Texto seleccionado:
::::
A María Dolores de Cospedal también le clavaron una de Gila y su «¿es la guerra?». Un humorista ruso se identificó como el ministro letón de Defensa y se ofreció a compartir información de los servicios de inteligencia sobre el papel de Rusia en el conflicto catalán. Carles Puigdemont no era otro que un espía ruso apodado «Cipollino». Mi hija que le llama «Fichlemon» se lo hubiera creído. Es lo que también le ha ocurrido a la República, que en un sólo un mes se ha demostrado su irrealidad y su inconsistencia. Ni Forcadell ni Junqueras saben ya distinguir entre la verdad y la mentira si están en el Parlament o delante del juez Llanera.
::::
Datos recopilados:
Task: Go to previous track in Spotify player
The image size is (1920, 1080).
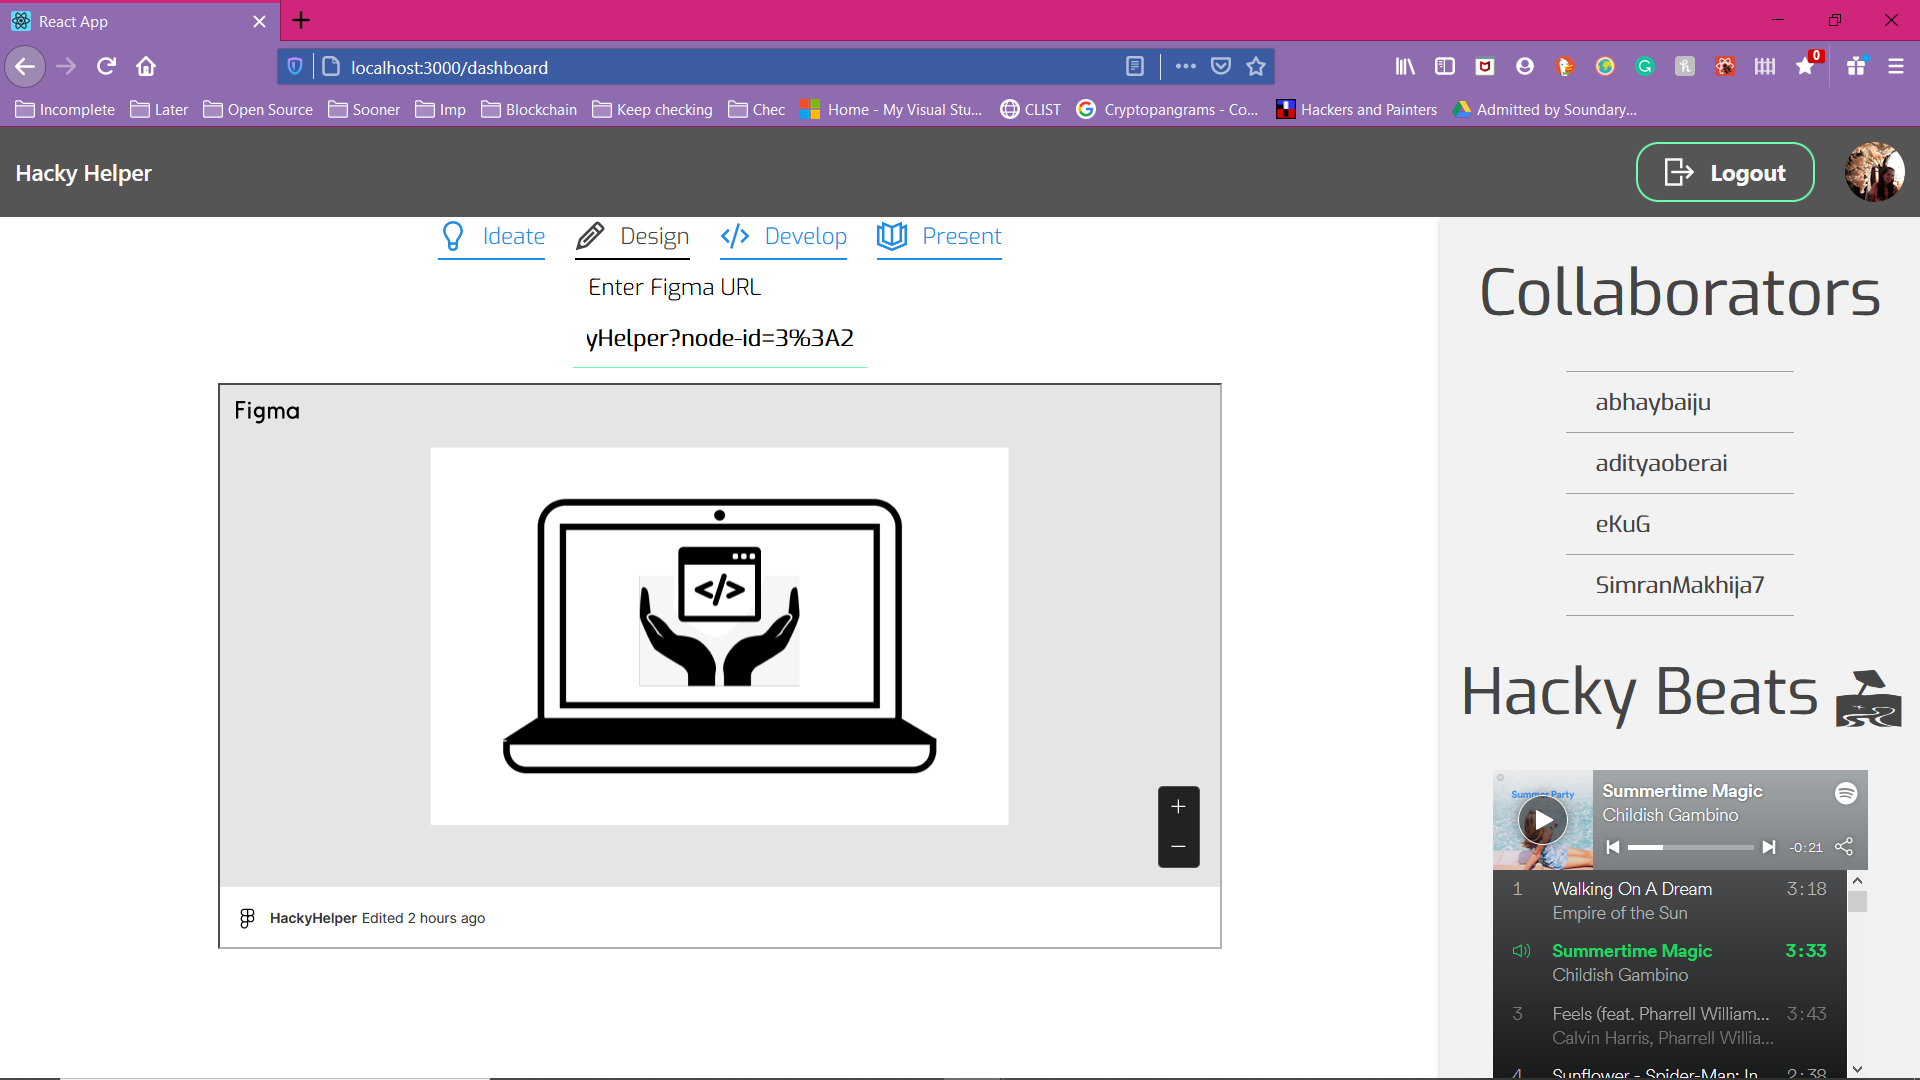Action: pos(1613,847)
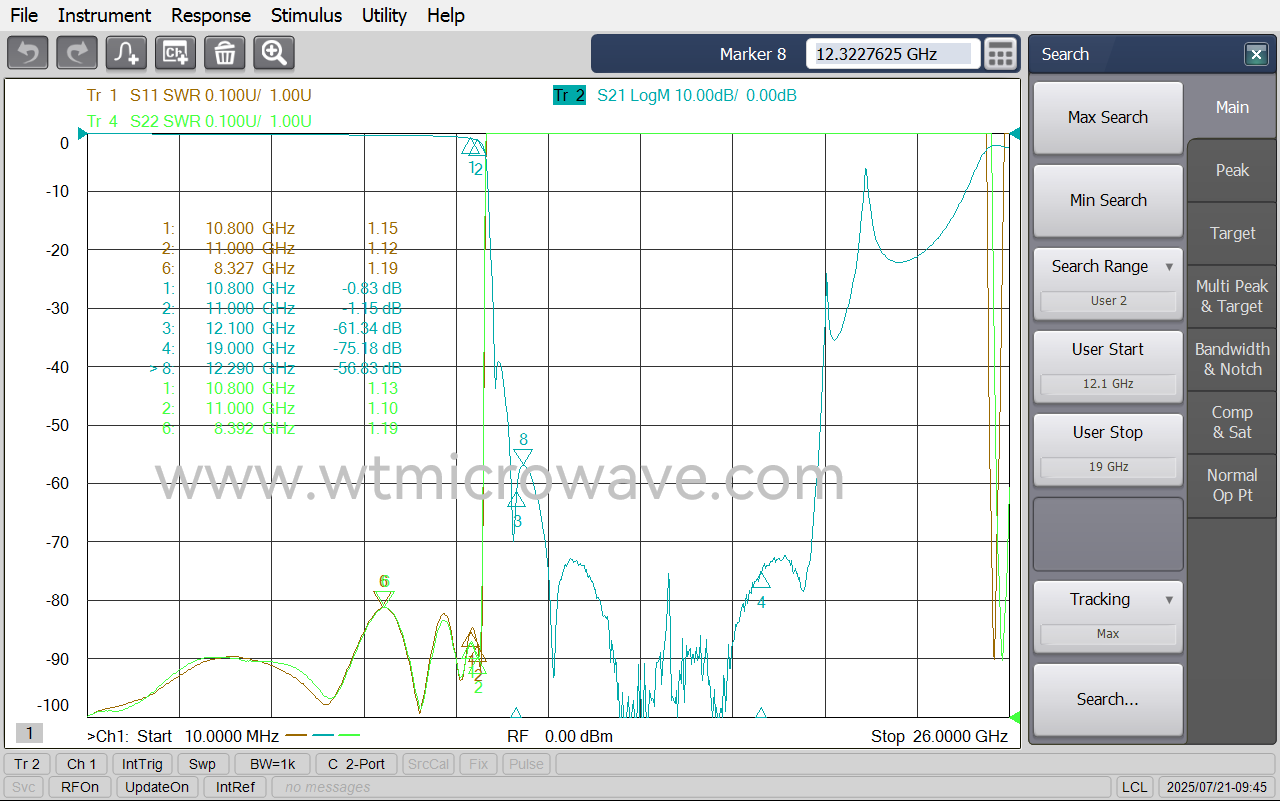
::::
Enunciado 1: Transcribe del texto sobre la República catalana el fragmento que empieza en "A María Dolores" y sigue hasta "del juez Llanera.".
Enunciado 2: Enumera todas las personas que el texto sobre la República catalana menciona por su nombre o apellido.
Enunciado 3: Redacta la continuación del texto sobre la República catalana a partir de su última oración.

Resultado 1:
A María Dolores de Cospedal también le clavaron una de Gila y su «¿es la guerra?». Un humorista ruso se identificó como el ministro letón de Defensa y se ofreció a compartir información de los servicios de inteligencia sobre el papel de Rusia en el conflicto catalán. Carles Puigdemont no era otro que un espía ruso apodado «Cipollino». Mi hija que le llama «Fichlemon» se lo hubiera creído. Es lo que también le ha ocurrido a la República, que en un sólo un mes se ha demostrado su irrealidad y su inconsistencia. Ni Forcadell ni Junqueras saben ya distinguir entre la verdad y la mentira si están en el Parlament o delante del juez Llanera.

Resultado 2: María Dolores de Cospedal, Gila, Carles Puigdemont, Forcadell, Junqueras, Llanera

Resultado 3:
«Fue una llamada muy rara» reconoció Cospedal como si estuviera recordando lo del diferido. Después de la broma, quiere liderar una estrategia en la Comisión de Defensa del Congreso contra la «guerra de la información». Y justo coincide cuando las personas que están a su mando bajo la secretaria general del Partido Popular serán procesadas por la destrucción de pruebas de los ordenadores de Bárcenas. Ese que tiene que aguantar su vela.
Con el extesorero juegan a que «todo es falso», aunque ya añadió Mariano Rajoy, «que salvo alguna cosa». Le gustarían retratarlo como al personaje siniestro de El adversario. Un extorsionador de poca monta, incapaz de afrontar que su vida se construye sólo en mentiras, tan bien tejidas que ha creado una red irreal. Alguien tan narcisista y perverso que antes de reconocer una existencia paralela decide ejecutar de forma metódica a toda su familia. Como él mismo expresaba a través de las palabras de La caída de Camus: «Si hubiese podido suicidarme y luego ver las caras de todos, la cosa habría valido la pena». Emmanuel Carrère descubre la clave del falso doctor Romand: «Una mentira, normalmente, sirve para encubrir una verdad, algo vergonzoso, quizá pero real. La suya no encubría nada».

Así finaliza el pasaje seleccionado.